Suivant un acte authentique du 26 septembre 2018, la société SR Développement a donné à bail commercial, à la SAS Chadasaygas, le bien immobilier susdit, en l’état futur d’achèvement ; il était stipulé que la SCI Châtel Plus se substituerait à la société SR Développement.
Une clause résolutoire prévoyait qu’en cas de non-respect de l’une des dispositions du bail, celui-ci serait résilié de plein droit, après un commandement ou une sommation de payer restés infructueux.
L’entrée en jouissance de la société locataire est intervenue le 1er octobre 2019 ; à la société preneuse désignée par l’acte de bail, la société Chadasaygas, s’est substituée la SCA Chada Invest. Selon cette dernière, le bail lui a été directement consenti et elle a sous-loué le bien à la société Chadasaygas.
La SCA Chada Invest a fait connaître à la SCI Châtel Plus qu’elle suspendait le versement des loyers, en raison de difficultés dans l’usage des locaux.
Le 6 décembre 2022, après divers échanges entre les parties, la SCI Châtel Plus a fait assigner la société Chada Invest devant le juge des référés du tribunal judiciaire de Clermont-Ferrand, aux fins notamment d’obtenir paiement d’une provision de 141 262,30 euros au titre du loyer et des charges restés impayés.
La présidente du tribunal, par ordonnance de référé réputée contradictoire du 11 avril 2023, a :
— condamné la société Chada Invest à payer à la SCI Châtel Plus une somme de 141 262,30 euros à titre de provision sur les loyers et charges impayés, avec intérêts au taux légal ;
— condamné la société Chada Invest à payer à la SCI Châtel Plus une somme de 800 euros par application de l’article 700 du code de procédure civile, outre les dépens ;
— dit n’y avoir lieu à référé sur les autres demandes.

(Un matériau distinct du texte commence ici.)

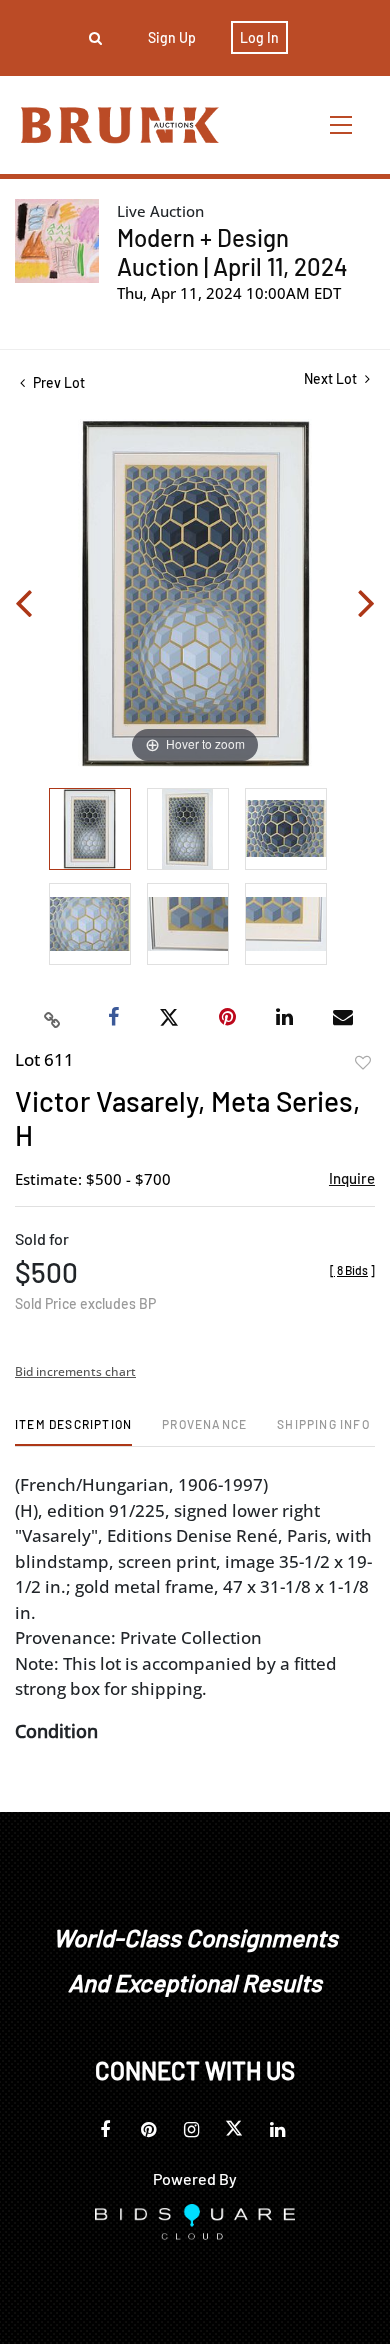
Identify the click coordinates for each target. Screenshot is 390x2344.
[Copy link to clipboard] (53, 1018)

La société Chada Invest, par une déclaration reçue au greffe de la cour le 17 mai 2023, a interjeté appel de cette ordonnance.
La société appelante demande à la cour d’infirmer l’ordonnance déférée, et de lui accorder des délais de paiement sur vingt-quatre mois, par application de l’article 1343-5 du code civil. Elle expose les difficultés rencontrées par sa sous-locataire la société Chadasaygas, qui exerce une activité d’ingénierie industrielle : connexion internet tardive et insuffisante, coût de l’énergie plus élevé que prévu, dégât des eaux survenu dans la toiture en 2022. La SCA Chada Invest ajoute que cette situation a conduit la société sous-locataire à retenir une partie des loyers, la plaçant elle-même en difficulté.
La SCI Châtel Plus conclut à la confirmation de l’ordonnance, dans ses dispositions portant sur les frais d’instance. Elle conclut à sa réformation sur la condamnation principale, qu’elle demande à voir porter à 200 042,82 euros, en loyers, charges et indemnité d’occupation arrêtés au 30 juin 2023, et sur l’allocation d’une provision au titre d’indemnité contractuelle, refusée par le premier juge.
La SCI Châtel Plus reproche à la société Chada Invest d’être de mauvaise foi, de s’abriter derrière des prétextes pour cesser de payer le loyer, et de faire état d’une sous-location dont elle ne rapporte pas la preuve, et qui de plus est interdite par le bail.
L’ordonnance de clôture est intervenue le 8 novembre 2023.
Il est renvoyé, pour l’exposé complet des demandes des parties, à leurs dernières conclusions déposées le 13 juillet et le 9 août 2023.
Motifs de la décision :
Sur les demandes de provisions :
Il est incontesté entre les parties que, bien que l’acte de bail du 26 septembre 2018 ne désigne en qualité de preneur que la SAS Chadasaygas, et n’autorise la cession du bail que sous réserve du consentement préalable du bailleur, la SCA Chada Invest est devenue titulaire du bail lors de sa prise d’effet le 1er octobre 2019, avec l’accord de la SCI Châtel Plus ; la SCA Chada Invest est donc tenue aux obligations du bail, entre autres le paiement du loyer.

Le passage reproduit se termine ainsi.